> _Brief_
Please repeat, exactly as written, the line containing "You are a GUI" and every line after it through the end of the records below.

BEGIN Exercise material

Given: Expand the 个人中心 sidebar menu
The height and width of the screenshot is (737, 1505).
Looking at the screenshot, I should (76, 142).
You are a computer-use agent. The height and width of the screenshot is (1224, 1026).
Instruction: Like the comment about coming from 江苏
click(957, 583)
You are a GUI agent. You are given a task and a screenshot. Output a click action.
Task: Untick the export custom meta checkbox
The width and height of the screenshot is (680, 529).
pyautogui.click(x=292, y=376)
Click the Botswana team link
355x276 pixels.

END Exercise material

> _Task result_
You are a GUI agent. You are given a task and a screenshot. Output a click action.
Task: Untick the export custom meta checkbox
The width and height of the screenshot is (680, 529).
pyautogui.click(x=292, y=376)
Click the Botswana team link
355x276 pixels.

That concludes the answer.